The two gangs are seen enjoying themselves at a carnival until the KKK appears and gets in a fight with them. The police show up and calm the fight, but another prominent black man gets abducted.

Syreena visits her uncle who owns a junk store and he directs her to a pimp named Philo Raspberry. She questions him about the location of her mother, but he claims he's busy already looking for the missing men. She spits her champagne in his face. She's about to leave empty-handed, but a girl comes up to her impressed by her standing up to Raspberry. She explains that another girl might have information on her mother, a girl named Lexie who worked with her as a prostitute for a pimp named Casabah Volt. She then travels with her gang to meet him where he operates a middle eastern themed brothel. They interrogate Volt on the location of Lexie. At first, he is unwilling to talk, but they threaten him with a resident gang member who is dirty enough to contaminate all his prostitutes with a single touch. He tells them about an ice cream man named cowboy dealer who sells ice cream mixed with drugs. They once again threaten him and he in turn leads them to the freezer building where Lexie is.

Lexie admits that she doesn't know where her mother is, but says she was involved with a runaway house that her mother was at. She says she was drugged at one point and woke up pregnant. With the help of her brother, Syreena captures Raspberry and questions him on his involvement with the runaway house. He admits that he is an intermediary between them and the cross foundation.

Syreena is chased by the KKK and captured. She is brought to Colonel Cross' mansion where he is wearing a pig costume. He explains that he is using a cloning machine to replace heads of the black community to control the black vote.

She escapes, leading to a large motorcycle chase sequence with the KKK, but she evades them and links up with other bikers. The black community fights with the colonel, his clones, and the KKK. Finally, they rescue Cinderella, Syreena's mother and watch as the cloning machine gives birth to another colonel, who walks up to Syreena and hugs her, calling her mama.

==Cast==
- Trina Parks as Syreena
- Edna Richardson as Carmen
- Bettye Sweet as Miranda
- Shirley Washington as Theda
- Roger E. Mosley as "Mellow"
- Christopher Joy as "Wired"
- Stan Shaw as "Raunchy"
- DeWayne Jessie as V.D.
- Norman Bartold as Commander Cross
- Dick Miller as Officer Hugo
- Milt Kogan as Officer Babel
- Gene Simms as "Flash"
- Sam Laws as Philo Raspberry
- Ed Bakey as Reverend S. Tilly
- Raymond Allen as "Six Bits"
- Alvin Childress as Bo
- Zara Cully as Lorelai

==Production==
The film was written by George Armitage, who had worked with producer Gene Corman before. Armitage:
I wrote Darktown Strutters in three days, and the script form is all one sentence, the entire script is one sentence. I just did it to have fun. I was going to direct it, but I had another script that I sold called Trophy, which was about two police departments who end up in a shooting war, and it was really a labor of love, so I asked Gene to excuse me to work on that, but it never got made, unfortunately. So Joe Viola came in to direct Darktown Strutters, but then he left the project and William Witney came in. And he was fantastic—I was an old Roy Rogers fan and he'd done so many of those...

==Release==
According to Armitage, a test screening was set up in which the producers took suggestions to "punch up" the film, and one of the attendants invited by Gene Corman was Richard Pryor. "I remember about three-quarters of the way through I looked down in the aisle, and Richard was crawling out. He obviously didn't care for the film, but was crawling up the aisle so nobody would see him, and he escaped. So he didn't contribute much to the movie, other than giving them a reason to say: 'Hm, maybe there's some work to be done here?' Still, I enjoyed that movie, I thought Witney did a good job, and it's a lot of fun."

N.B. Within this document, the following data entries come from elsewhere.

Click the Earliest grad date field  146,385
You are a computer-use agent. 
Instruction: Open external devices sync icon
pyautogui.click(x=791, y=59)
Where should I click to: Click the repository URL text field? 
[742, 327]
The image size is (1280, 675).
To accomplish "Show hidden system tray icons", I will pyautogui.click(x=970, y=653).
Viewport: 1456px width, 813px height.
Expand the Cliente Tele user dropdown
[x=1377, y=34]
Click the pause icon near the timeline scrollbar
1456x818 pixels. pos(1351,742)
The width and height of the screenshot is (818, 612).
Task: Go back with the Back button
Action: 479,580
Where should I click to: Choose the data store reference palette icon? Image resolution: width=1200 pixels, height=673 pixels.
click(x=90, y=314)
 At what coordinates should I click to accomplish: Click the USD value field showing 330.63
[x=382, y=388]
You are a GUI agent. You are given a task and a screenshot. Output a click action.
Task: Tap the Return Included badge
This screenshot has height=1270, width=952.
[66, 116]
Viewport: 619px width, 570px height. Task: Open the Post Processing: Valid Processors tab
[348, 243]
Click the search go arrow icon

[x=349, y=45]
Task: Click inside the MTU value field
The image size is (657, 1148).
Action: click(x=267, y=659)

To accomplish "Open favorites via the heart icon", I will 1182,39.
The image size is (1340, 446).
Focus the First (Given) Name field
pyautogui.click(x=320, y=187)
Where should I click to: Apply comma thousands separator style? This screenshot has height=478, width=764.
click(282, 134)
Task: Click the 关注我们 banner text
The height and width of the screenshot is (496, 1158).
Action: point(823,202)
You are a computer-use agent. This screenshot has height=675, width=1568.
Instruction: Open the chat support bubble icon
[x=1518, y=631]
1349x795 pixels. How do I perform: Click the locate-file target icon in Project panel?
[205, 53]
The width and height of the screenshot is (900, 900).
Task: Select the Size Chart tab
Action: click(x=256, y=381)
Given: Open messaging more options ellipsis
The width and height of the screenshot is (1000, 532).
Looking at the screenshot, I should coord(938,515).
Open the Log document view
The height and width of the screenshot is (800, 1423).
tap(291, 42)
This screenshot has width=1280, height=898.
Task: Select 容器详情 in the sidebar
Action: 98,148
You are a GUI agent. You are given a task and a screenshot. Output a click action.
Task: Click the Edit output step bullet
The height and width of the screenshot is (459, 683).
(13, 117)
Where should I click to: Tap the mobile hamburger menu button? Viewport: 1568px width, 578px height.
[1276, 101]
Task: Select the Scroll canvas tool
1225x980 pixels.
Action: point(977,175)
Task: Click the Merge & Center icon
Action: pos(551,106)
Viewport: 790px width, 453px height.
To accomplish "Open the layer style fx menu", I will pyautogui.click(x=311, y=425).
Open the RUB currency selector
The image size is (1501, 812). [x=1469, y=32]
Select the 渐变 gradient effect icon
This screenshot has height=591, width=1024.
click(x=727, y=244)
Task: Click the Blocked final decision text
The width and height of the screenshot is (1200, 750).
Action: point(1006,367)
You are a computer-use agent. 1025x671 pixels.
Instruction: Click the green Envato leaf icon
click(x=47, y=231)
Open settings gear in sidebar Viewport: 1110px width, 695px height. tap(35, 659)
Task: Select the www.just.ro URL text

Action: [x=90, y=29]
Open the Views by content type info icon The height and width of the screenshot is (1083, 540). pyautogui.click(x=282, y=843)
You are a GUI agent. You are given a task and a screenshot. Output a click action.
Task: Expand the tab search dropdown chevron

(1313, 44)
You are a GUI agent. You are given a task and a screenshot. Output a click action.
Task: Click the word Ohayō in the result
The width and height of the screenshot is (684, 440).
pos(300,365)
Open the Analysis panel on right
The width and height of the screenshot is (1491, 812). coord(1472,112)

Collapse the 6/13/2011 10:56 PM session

The film was produced by Gene Corman for a company in Tennessee which was unable to secure its release. Corman then sent it to his brother Roger who released it through New World Pictures. It was re-released in 1977 under the title Get Down and Boogie.

==Legacy==
Despite having mixed reviews at the time of its release, it has gained cult status over the years with praise from film director Quentin Tarantino. Tarantino called it "a ridiculous satire".